Beta-Thalassemia major and pregnancy.

OBJECTIVE

It was studied the clinical management and the medical outcomes of 6 pregnancies in 5 women affected by Beta Thalassemia major, based on last guidelines and pharmacological treatments.

BACKGROUND

Paediatric Department and Department of Obstetrics and Gynaecology of the University of Catania.

METHODS

These patients were taken among a group of 116 women affected by beta-thalassemia major divided into three subgroups, according to the characteristics of their menstrual cycle: 1) women with primitive amenorrhoea, 2) women with secondary amenorrhoea and 3) women with normal menstruation.
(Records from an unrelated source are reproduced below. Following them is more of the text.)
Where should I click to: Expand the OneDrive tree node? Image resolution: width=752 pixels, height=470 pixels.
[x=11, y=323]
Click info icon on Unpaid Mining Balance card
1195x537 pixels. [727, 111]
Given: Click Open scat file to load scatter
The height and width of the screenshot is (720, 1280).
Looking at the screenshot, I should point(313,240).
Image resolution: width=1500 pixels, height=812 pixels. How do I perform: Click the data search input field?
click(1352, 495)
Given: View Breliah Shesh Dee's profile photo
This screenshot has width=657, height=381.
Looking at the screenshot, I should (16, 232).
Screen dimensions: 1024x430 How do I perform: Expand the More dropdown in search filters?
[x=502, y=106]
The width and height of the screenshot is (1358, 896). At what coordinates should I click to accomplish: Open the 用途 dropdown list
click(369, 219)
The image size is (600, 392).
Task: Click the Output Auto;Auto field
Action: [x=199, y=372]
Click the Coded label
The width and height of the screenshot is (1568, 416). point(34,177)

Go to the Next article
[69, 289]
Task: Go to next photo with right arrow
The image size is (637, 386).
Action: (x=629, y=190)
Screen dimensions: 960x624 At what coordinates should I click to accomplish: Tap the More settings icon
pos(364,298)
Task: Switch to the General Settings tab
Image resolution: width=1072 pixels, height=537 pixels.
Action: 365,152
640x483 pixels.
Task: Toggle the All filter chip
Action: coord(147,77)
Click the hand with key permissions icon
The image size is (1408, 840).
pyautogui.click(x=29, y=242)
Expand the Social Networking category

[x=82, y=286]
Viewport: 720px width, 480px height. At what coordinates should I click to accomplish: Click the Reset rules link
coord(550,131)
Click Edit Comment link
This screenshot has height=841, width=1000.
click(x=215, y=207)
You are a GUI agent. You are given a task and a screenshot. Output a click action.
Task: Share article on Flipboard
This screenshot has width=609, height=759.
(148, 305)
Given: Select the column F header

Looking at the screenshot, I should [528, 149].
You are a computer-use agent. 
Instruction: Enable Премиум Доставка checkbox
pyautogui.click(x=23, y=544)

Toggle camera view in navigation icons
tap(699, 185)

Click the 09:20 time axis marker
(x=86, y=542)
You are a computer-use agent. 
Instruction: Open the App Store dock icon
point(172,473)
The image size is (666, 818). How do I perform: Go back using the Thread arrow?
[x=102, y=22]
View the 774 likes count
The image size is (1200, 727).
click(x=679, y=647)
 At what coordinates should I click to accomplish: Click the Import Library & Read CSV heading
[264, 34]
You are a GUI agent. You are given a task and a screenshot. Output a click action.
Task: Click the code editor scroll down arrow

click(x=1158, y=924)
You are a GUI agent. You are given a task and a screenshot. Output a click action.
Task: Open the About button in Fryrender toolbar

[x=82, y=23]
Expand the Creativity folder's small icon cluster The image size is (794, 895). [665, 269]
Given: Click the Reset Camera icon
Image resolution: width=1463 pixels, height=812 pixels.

Only one woman, affected by primitive amenorrhoea, needed the induction of ovulation. An accurate and detailed pre-pregnancy assessment was effected before each conception. This was constituted by a series of essays, including checks for diabetes and hypothyroidism, for B and C hepatitis and for blood group antibodies. Moreover were evaluated: cardiac function, rubella immunity and transaminases. Other pregnancy monitoring, and cares during labour and delivery were effected according to usual obstetrics practice.

RESULTS

All the women were in labour when they were 38 week pregnant, and the outcome were six healthy babies born at term. There were no complications related to the pregnancy and to the immediate outcome after delivery.

CONCLUSIONS

The improvements of current treatments, especially in the management of iron deposits, the prolongation of survival rate, will result in a continuous increase of pregnancies in thalassemic women. Pregnancy is now a real possibility for women affected by such disease. Although numerous complications can occur, vigilant monitoring by both experienced obstetricians and hematologists can lead to successful pregnancy outcomes (Tab. 1, Fig. 1, Ref. 16).